On January 1, 2026, Tether, a prominent player in the stablecoin market, announced a significant addition to its Bitcoin reserves, transferring approximately 8,888 BTC—equivalent to around $778 million—into its treasury wallet. This acquisition aligns with Tether’s established strategy of investing 15% of its quarterly profits in Bitcoin, a policy that has been in place since 2023. The recent purchase has boosted Tether’s total Bitcoin holdings to over 96,000 BTC, valued at about $8.4 billion, solidifying its position as one of the largest institutional holders of Bitcoin globally.

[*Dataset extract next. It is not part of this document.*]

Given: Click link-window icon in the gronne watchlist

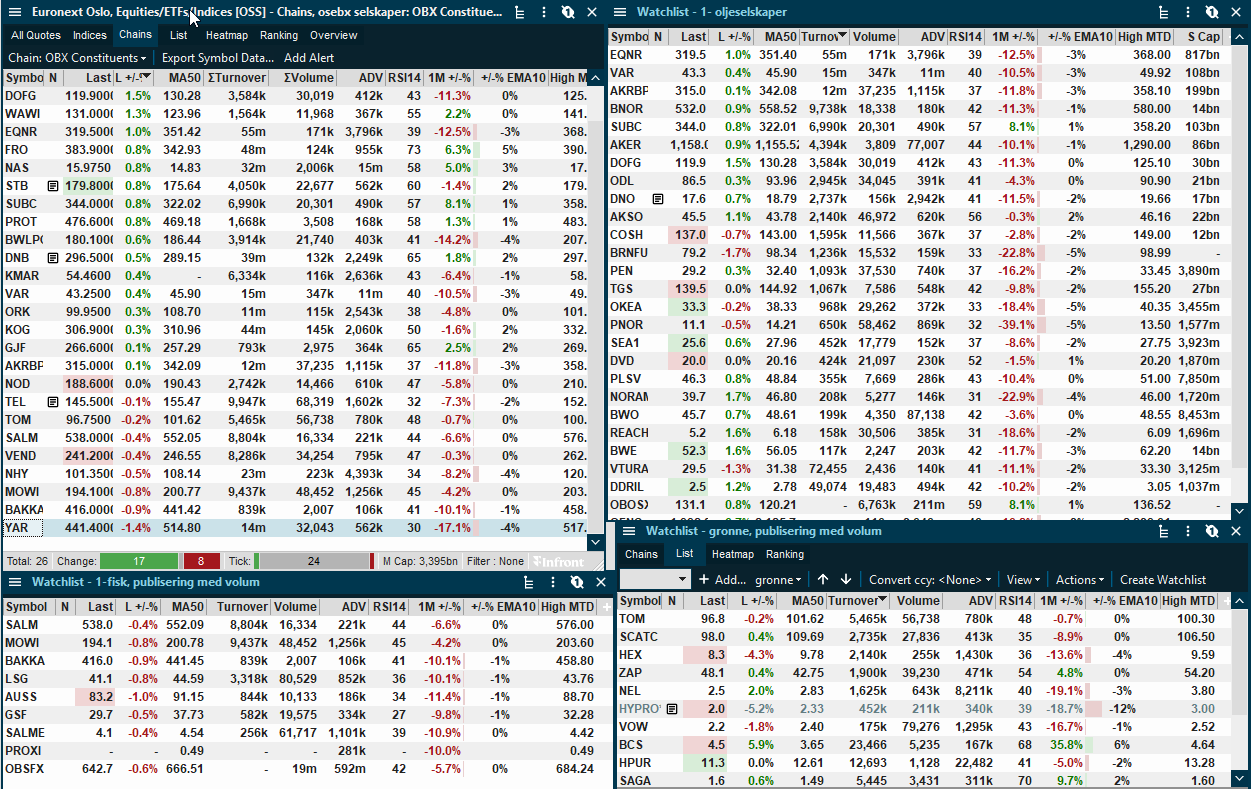Looking at the screenshot, I should 1212,531.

While much of the cryptocurrency market approached the new year with caution, Tether made its intentions clear with this substantial investment. The addition of the 8,888 Bitcoins not only underscores Tether’s commitment to its investment strategy but also reflects a broader trend of institutional accumulation amidst a cooling market.
Tether’s CEO, Paolo Ardoino, confirmed the specific figure of 8,888.8888888 BTC, which continues the company’s pattern of making symbolic purchases of the number 8888. According to analyses from Arkham Intelligence, Tether’s spending for the fourth quarter is estimated to be around $876 million, which equates to about 9,850 BTC. The slight difference in the figures is attributed to timing and consolidation discrepancies.

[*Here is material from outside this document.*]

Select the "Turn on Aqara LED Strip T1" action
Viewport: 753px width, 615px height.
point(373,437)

This continued accumulation reflects a formalized strategy that began in May 2023, when Tether committed to allocating a portion of its realized quarterly operating profits to Bitcoin as a long-term reserve diversification tool. Prior to this policy, Tether had been holding Bitcoin, but the new approach marks a significant shift towards systematic accumulation.
As the crypto markets cooled down, Bitcoin prices stabilized below $90,000 after strong gains earlier in 2025. However, Tether’s average acquisition cost remains around $51,100 per BTC, resulting in unrealized profits exceeding $3.5 billion as of early 2026. Typically, Tether increases its Bitcoin positions gradually throughout each quarter, often through withdrawals from related exchanges like Bitfinex, before consolidating the funds into its primary reserve wallet toward the end of the quarter.

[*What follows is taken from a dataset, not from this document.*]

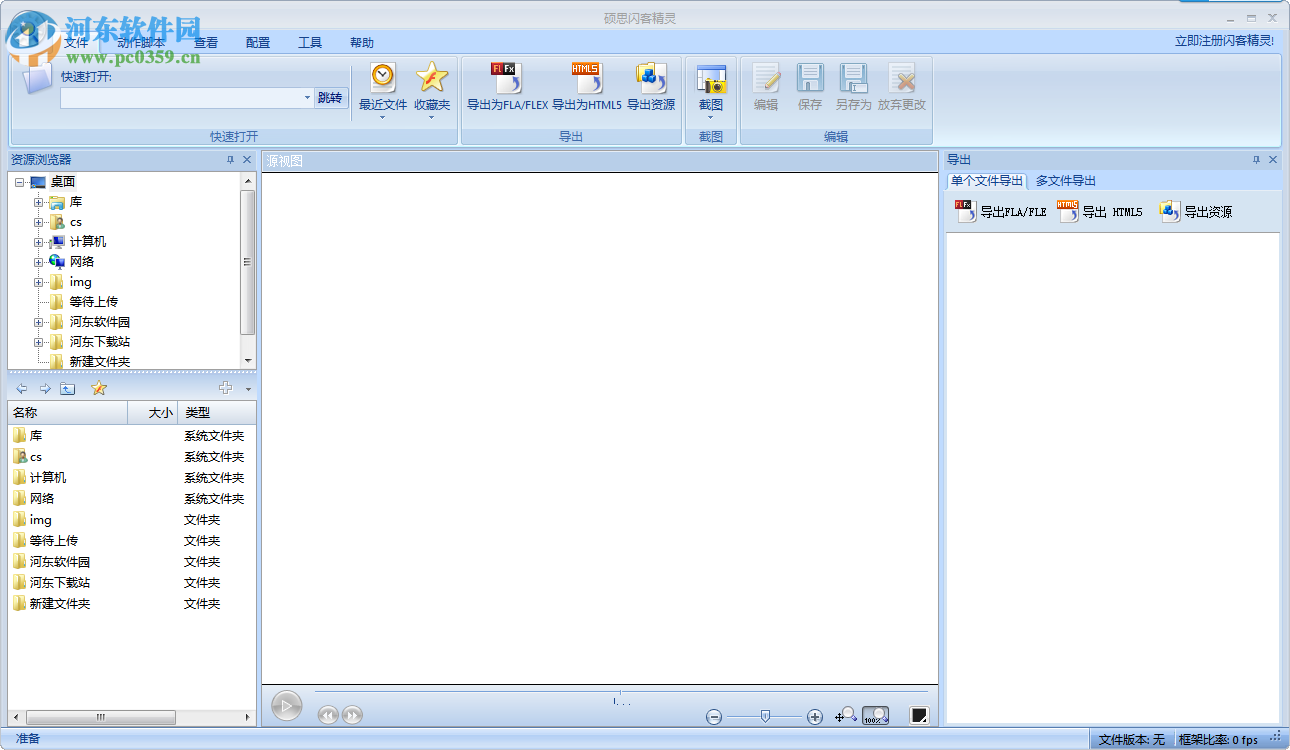Toggle the 100% zoom view button
This screenshot has width=1290, height=750.
[x=875, y=715]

Despite the overall slowdown in corporate adoption of Bitcoin as a treasury asset—where new adopters fell from 53 in the third quarter to only nine in the fourth quarter—Tether and other leading firms continue to bolster their Bitcoin holdings. At year-end, an estimated 117 to 145 public companies and institutions were holding Bitcoin, controlling a collective total of roughly 1.5 million BTC, valued between $90 billion and $150 billion.
Challenges contributing to this slowdown include market volatility, elevated Bitcoin prices that deter new entrants, and competitive pressures from emerging spot Bitcoin ETFs. Some companies have even been forced to retract their positions or scale back their investments. Nonetheless, established accumulators like Tether and others demonstrate resilience, maintaining their commitment to building their Bitcoin reserves.
For instance, Strategy, another notable entity, has significantly increased its holdings to 672,497 BTC, representing over 3.2% of the total supply, at an average acquisition cost around $75,000 per coin. Despite recent market fluctuations, Strategy’s leadership continues to advocate for Bitcoin as a superior alternative to cash, emphasizing a long-term vision for asset accumulation. This ongoing strategy of investment in Bitcoin among key market players suggests a sustained confidence in the cryptocurrency’s future potential, even in turbulent market conditions.